Gas analysis apparatus and gas analysis method

Abstract

The present invention is one adapted to correct the effect of a second gas component on a first gas component in real time even when the concentration of the second gas component as a coexistent component varies every moment, and includes: a first gas analysis part adapted to measure the concentration of the first gas component contained in sample gas; a second gas analysis part adapted to measure the concentration of the second gas component contained in the sample gas; a correction coefficient storage part adapted to store a correction coefficient for correcting the effect of the second gas component on the first gas component; and a concentration correction part adapted to correct the first gas component concentration on the basis of the correction coefficient, the second gas component concentration of calibration gas used for calibrating the first gas analysis part, and the second gas component concentration.

Claims

1. A gas analysis apparatus comprising: a first gas analysis part adapted to measure concentration of a first gas component in sample gas; a second gas analysis part adapted to measure concentration of a second gas component contained in the sample gas, wherein the first gas analysis part is calibrated with use of mixed gas containing known concentrations of the first gas component and the second gas component; a correction coefficient storage part adapted to store a correction coefficient for correcting error in measured concentration of the first gas component in the sample gas due to presence of the second gas component in the sample gas; and a concentration correction part adapted to correct, as the concentration of the second gas component in the sample gas varies, the error in the measured concentration of the first gas component on a basis of the correction coefficient, the known concentration of the second gas component in the mixed gas, and the measured concentration of the second gas component obtained by the second gas analysis part.

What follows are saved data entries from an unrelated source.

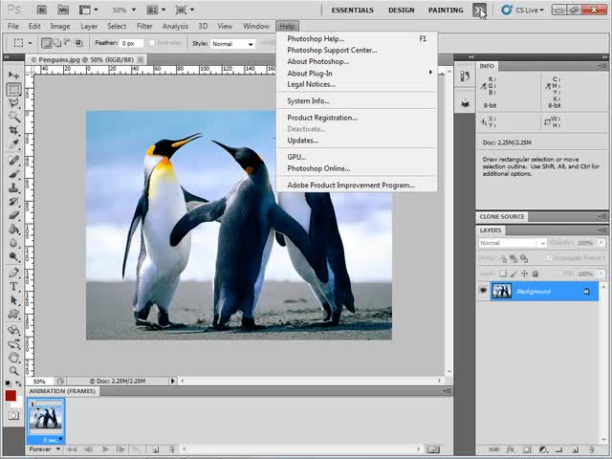Add a layer style with the fx icon

pos(510,449)
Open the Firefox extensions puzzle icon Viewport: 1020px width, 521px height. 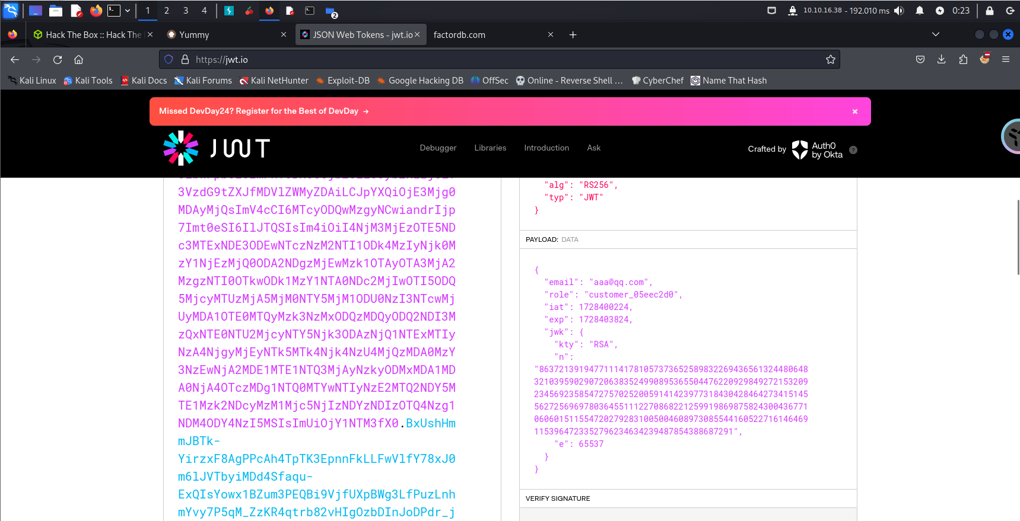(x=962, y=59)
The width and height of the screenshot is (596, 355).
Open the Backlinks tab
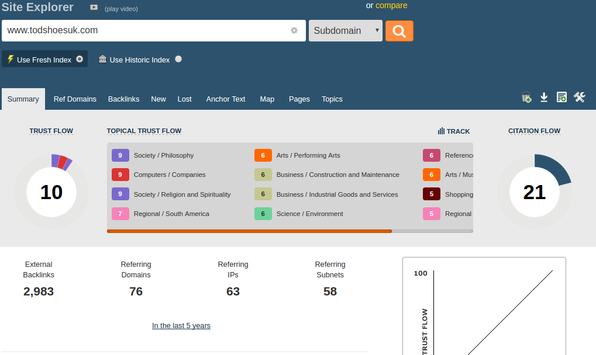[123, 99]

2. The gas analysis apparatus according to claim 1, wherein the concentration correction part corrects the error in the measured concentration of the first gas component further on a basis of a difference between the known concentration of the second gas component contained in the mixed gas and the measured concentration of the second gas component in the sample gas.

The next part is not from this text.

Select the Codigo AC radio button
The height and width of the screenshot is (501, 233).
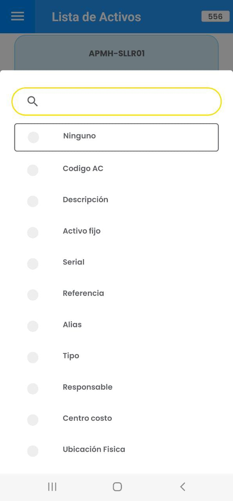coord(33,170)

3. The gas analysis apparatus according to claim 1, wherein the correction coefficient indicates a relationship between a given concentration of the second gas component and a relative error of the concentration of the first gas component at the given concentration of the second gas component, the gas analysis apparatus further comprising a correction coefficient changing part adapted to shift and change the correction coefficient to make the concentration of the second gas component at which the relative error of the concentration of the first gas component is zero equal to the concentration of the second gas component of the mixed gas, wherein the concentration correction part corrects the error in the measured concentration of the first gas component with use of the correction coefficient after the change by the correction coefficient changing part and the measured concentration of the second gas component.

4. The gas analysis apparatus according to claim 1, wherein the first gas analysis part and the second gas analysis part include a detector using an NDIR method.

5. The gas analysis apparatus according to claim 1, wherein one of the first gas component and the second gas component is carbon monoxide (CO), and the other of the first gas component and the second gas component is carbon dioxide (CO2).

6. The gas analysis apparatus according to claim 1, wherein the sample gas is exhaust gas discharged from an internal combustion engine.

7. A gas analysis method using a first gas analysis part adapted to measure concentration of a first gas component in sample gas and a second gas analysis part adapted to measure concentration of a second gas component in the sample gas, the method comprising: correcting, as the concentration of the second gas component in the sample gas varies, error in the measured concentration of the first gas component obtained by the first gas analysis part on a basis of a correction coefficient, a known concentration of the second gas component contained in mixed gas used for calibrating the first gas analysis part, and the measured concentration of the second gas component obtained by the second gas analysis part, wherein the correction coefficient accounts for error in the measured concentration of the first gas component in the sample gas due to presence of the second gas component in the sample gas; and calibrating the first gas analysis part with mixed gas containing known concentrations of the first gas component and the second gas component.

Description

BRIEF DESCRIPTION OF DRAWINGS

(1) FIG. 1 is a schematic diagram illustrating the configuration of a gas analysis apparatus according to the present invention;

(2) FIG. 2 is a functional configuration diagram of a calculation device in the same embodiment;

(3) FIG. 3 is a diagram illustrating relational expressions representing correction coefficients before and after change in the same embodiment; and

(4) FIG. 4 is a diagram illustrating the relative errors of CO concentration before and after correction in the same embodiment.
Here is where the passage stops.